Syrians, facing orders to demolish homes, fear fate in Lebanon

Dima Al-Kanj, 30, a Syrian refugee, gestures near the rubble of her dismantled concrete hut at a makeshift Syrian refugee camp in the Lebanese border town of Arsal, Lebanon July 4, 2019. (Reuters)
Updated 08 July 2019

Syrians, facing orders to demolish homes, fear fate in Lebanon

  • The army demolished at least 20 refugee homes on Monday, seven global aid agencies say

ARSAL, Lebanon: Dima Al-Kanj's house is now a pile of rubble and twisted metal.
It was just a concrete hut near the Lebanese border, but she had spent five years trying to make it cosy for her children after fleeing the war in Syria.
Then, under army orders, she had to smash it.
"Every year, we fixed up one thing after another so that we could live in what you'd call a home," she said, standing in the room levelled to the ground in the remote Lebanese town of Arsal. "Now, there's nothing left."
Kanj is among thousands of Syrian refugees who will be left stranded by a government decision to dismantle "semi-permanent structures" in eastern Lebanon, aid agencies say.

THE TASK:
Edit the article on Syrian refugees in Arsal, starting with "Updated 08 July" and going on through "to smash it.", so that "military" takes the place of "army" wherever it occurs, and give that stretch in full. The material that comes next stands apart from the article on Syrian refugees in Arsal.

RAW DATA:
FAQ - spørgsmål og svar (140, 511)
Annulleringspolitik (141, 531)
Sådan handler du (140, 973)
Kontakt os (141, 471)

OUTPUT:
Updated 08 July 2019

Syrians, facing orders to demolish homes, fear fate in Lebanon

  • The military demolished at least 20 refugee homes on Monday, seven global aid agencies say

ARSAL, Lebanon: Dima Al-Kanj's house is now a pile of rubble and twisted metal.
It was just a concrete hut near the Lebanese border, but she had spent five years trying to make it cosy for her children after fleeing the war in Syria.
Then, under military orders, she had to smash it.